Judge allows intrusive Gitmo prisoner searches to continue

Updated
U.S. military guards move a detainee inside the American detention center for "enemy combatants" on September 16, 2010 in Guantanamo Bay, Cuba.
U.S. military guards move a detainee inside the American detention center for "enemy combatants" on September 16, 2010 in Guantanamo Bay, Cuba.
John Moore/Getty Images

A federal appeals court ruled Wednesday to allow military guards at the prison at Guantanamo Bay to search the genitals of detainees on their way to and from conversations with their lawyers while the Department of Justice appeals an earlier ruling that searches deter the detainees from meeting with legal counsel.
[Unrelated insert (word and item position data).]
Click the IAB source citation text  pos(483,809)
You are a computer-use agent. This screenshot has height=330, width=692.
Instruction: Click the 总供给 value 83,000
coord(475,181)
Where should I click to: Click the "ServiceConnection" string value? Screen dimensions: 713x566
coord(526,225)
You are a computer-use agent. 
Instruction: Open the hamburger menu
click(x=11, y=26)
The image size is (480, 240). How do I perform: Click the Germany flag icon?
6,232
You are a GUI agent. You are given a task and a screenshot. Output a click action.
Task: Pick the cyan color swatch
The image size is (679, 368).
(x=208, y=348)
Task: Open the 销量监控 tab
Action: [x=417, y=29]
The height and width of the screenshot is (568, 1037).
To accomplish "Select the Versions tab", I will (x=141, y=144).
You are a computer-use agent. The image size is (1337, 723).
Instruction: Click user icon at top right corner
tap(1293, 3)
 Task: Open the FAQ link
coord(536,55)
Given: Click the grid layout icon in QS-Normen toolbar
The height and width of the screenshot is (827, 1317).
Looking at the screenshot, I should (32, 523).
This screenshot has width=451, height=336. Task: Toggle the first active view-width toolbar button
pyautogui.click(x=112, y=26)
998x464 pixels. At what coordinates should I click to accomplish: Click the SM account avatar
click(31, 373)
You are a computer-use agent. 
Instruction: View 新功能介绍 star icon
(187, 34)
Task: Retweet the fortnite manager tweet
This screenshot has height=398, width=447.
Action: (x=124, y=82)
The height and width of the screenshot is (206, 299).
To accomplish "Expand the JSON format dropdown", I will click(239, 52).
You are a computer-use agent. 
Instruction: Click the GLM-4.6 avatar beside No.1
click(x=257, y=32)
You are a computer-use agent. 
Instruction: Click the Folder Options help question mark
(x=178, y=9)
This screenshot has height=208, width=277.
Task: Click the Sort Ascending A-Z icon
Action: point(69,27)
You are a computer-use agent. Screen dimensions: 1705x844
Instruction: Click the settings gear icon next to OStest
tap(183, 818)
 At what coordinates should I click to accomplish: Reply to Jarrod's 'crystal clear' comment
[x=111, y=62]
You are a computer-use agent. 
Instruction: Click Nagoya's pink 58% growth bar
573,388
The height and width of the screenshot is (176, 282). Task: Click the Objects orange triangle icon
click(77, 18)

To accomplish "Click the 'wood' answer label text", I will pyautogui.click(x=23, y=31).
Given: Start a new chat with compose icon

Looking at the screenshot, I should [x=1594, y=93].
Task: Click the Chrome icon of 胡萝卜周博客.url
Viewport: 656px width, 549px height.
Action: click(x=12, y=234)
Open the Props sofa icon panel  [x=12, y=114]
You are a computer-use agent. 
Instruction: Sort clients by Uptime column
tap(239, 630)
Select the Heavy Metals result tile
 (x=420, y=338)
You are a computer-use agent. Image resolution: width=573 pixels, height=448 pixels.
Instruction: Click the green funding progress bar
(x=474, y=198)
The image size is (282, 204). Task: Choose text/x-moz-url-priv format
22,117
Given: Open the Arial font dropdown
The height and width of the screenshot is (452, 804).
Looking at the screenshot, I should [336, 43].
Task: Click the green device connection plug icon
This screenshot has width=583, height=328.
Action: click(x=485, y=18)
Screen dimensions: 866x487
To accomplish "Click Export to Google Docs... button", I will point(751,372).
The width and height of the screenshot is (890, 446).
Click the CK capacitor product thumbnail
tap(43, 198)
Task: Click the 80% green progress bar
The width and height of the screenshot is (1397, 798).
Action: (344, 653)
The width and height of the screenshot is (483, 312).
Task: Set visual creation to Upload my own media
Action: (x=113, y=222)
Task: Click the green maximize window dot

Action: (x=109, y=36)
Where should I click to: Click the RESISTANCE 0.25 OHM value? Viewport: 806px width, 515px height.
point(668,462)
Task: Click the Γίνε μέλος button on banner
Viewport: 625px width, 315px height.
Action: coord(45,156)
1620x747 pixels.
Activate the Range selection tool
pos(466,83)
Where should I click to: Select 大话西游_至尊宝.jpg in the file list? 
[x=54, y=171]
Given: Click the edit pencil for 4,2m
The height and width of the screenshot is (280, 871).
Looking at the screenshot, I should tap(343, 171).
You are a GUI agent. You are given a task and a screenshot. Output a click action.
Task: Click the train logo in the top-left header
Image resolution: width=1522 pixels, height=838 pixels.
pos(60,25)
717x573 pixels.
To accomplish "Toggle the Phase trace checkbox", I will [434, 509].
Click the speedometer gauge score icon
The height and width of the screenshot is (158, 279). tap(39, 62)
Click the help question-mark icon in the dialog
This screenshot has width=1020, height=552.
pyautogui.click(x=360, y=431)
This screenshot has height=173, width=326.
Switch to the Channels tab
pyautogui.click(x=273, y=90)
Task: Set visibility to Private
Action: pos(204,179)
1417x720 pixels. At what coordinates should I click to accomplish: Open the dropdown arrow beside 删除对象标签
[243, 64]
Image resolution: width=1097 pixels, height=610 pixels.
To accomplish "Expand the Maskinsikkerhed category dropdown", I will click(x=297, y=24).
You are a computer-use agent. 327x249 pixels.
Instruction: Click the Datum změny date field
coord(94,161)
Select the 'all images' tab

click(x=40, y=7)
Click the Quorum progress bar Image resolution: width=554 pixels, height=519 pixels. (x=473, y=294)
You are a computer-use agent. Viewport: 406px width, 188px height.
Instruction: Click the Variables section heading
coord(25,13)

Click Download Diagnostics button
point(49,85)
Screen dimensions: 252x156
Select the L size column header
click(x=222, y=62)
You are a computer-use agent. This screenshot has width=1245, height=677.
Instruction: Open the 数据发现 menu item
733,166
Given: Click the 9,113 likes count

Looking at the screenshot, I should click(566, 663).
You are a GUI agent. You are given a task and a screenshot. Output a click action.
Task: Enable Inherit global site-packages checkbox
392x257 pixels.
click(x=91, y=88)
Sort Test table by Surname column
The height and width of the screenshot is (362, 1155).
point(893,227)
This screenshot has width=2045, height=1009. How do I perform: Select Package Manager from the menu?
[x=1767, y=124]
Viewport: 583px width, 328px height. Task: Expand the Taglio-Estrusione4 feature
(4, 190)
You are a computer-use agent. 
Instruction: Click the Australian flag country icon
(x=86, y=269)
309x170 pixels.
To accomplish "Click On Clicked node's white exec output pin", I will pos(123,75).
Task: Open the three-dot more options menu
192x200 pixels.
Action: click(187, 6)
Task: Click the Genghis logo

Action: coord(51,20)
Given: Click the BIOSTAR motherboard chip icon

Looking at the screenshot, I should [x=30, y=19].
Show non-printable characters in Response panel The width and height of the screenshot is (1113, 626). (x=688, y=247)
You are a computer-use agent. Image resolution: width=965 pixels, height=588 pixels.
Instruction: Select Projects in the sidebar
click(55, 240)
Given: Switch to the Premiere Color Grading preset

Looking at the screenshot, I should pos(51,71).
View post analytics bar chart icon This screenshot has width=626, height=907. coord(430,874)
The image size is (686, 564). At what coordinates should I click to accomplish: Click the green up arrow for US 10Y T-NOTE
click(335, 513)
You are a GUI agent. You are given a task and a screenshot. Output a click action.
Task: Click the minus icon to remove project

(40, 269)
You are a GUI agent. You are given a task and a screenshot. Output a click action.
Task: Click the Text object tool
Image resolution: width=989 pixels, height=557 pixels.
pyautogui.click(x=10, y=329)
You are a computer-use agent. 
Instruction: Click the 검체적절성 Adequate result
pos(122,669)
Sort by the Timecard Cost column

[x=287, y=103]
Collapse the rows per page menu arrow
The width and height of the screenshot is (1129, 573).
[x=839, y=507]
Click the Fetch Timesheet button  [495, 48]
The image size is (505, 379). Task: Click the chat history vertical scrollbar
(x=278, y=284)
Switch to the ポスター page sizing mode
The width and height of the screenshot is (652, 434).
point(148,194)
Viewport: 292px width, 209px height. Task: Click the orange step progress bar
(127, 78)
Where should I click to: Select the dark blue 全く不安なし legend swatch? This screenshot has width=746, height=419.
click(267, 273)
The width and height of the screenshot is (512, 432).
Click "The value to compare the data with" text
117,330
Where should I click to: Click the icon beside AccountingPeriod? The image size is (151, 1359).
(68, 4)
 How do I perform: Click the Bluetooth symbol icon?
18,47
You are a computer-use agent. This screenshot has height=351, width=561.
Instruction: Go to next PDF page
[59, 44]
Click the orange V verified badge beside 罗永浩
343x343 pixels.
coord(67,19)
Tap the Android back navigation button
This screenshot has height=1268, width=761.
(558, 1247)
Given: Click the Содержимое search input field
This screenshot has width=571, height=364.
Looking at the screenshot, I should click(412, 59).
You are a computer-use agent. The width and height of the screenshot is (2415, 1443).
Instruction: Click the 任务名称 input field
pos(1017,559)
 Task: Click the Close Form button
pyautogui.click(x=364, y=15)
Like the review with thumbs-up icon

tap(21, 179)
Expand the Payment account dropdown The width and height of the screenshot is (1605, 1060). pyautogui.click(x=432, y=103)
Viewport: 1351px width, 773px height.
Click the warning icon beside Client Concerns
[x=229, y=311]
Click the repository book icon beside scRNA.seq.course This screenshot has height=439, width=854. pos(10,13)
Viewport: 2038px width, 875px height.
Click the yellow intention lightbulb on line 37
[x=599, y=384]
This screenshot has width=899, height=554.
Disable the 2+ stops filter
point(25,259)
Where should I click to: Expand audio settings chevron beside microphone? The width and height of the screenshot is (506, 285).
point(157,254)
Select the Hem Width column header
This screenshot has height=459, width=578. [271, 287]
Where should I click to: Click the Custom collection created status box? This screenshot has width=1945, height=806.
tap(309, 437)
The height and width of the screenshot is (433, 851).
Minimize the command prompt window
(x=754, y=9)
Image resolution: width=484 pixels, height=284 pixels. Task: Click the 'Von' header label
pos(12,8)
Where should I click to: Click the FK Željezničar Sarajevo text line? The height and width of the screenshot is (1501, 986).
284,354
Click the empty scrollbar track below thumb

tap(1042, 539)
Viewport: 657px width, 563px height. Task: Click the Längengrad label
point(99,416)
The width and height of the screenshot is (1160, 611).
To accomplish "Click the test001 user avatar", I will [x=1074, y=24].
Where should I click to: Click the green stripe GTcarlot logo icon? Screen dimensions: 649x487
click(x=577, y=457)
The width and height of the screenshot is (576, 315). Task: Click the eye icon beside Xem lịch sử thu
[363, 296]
Last week, district Judge Royce Lamberth issued a sharp rebuke to the Obama administration and the military’s Southern Command when he ordered the practice be halted. The searches were instituted by Army Colonel John Bogdan, the detention group’s commander in May, three months after prisoners began a hunger strike there in protest of their continued detention. Lawyers for the detainees have alleged that the searches are being done to humiliate the detainees and discourage them from meeting or speaking with their lawyers.

The military and the government have argued that the searches are necessary because guards had discovered contraband on some prisoners and that earlier, less invasive search procedures would not have been sufficient. The government admitted that none of the contraband materials were actually used against guards.

Tensions have been high at the prison since several detainees began to refuse meals in February in reaction to what they saw as mishandling of their Korans. The hunger strike grew to 106 people, and saw as many as 46 men force-fed through tubes inserted into their noses.

The prisoners were held in isolation from one another from April until the beginning of the holy month of Ramadan, when military officials promised to allow the men to eat and pray together if they agreed not to hunger strike. Currently there are 75 men listed as on hunger strike, with 46 being fed through tubes.

Detainees have tried to stop the force-feeding through the U.S. court system without success; two judges ruled against detainees who brought lawsuits asking for the procedures to be halted, saying they did not have jurisdiction. One of those judges, Gladys Kessler, pointed out in her ruling that President Obama has the authority and power to stop force-feedings, end the hunger strike, and to close the prison at Guantanamo Bay.

Currently, 166 men remain in detention at the facility on the island of Cuba; 86 of those men have been cleared by the Obama administration for transfer or release.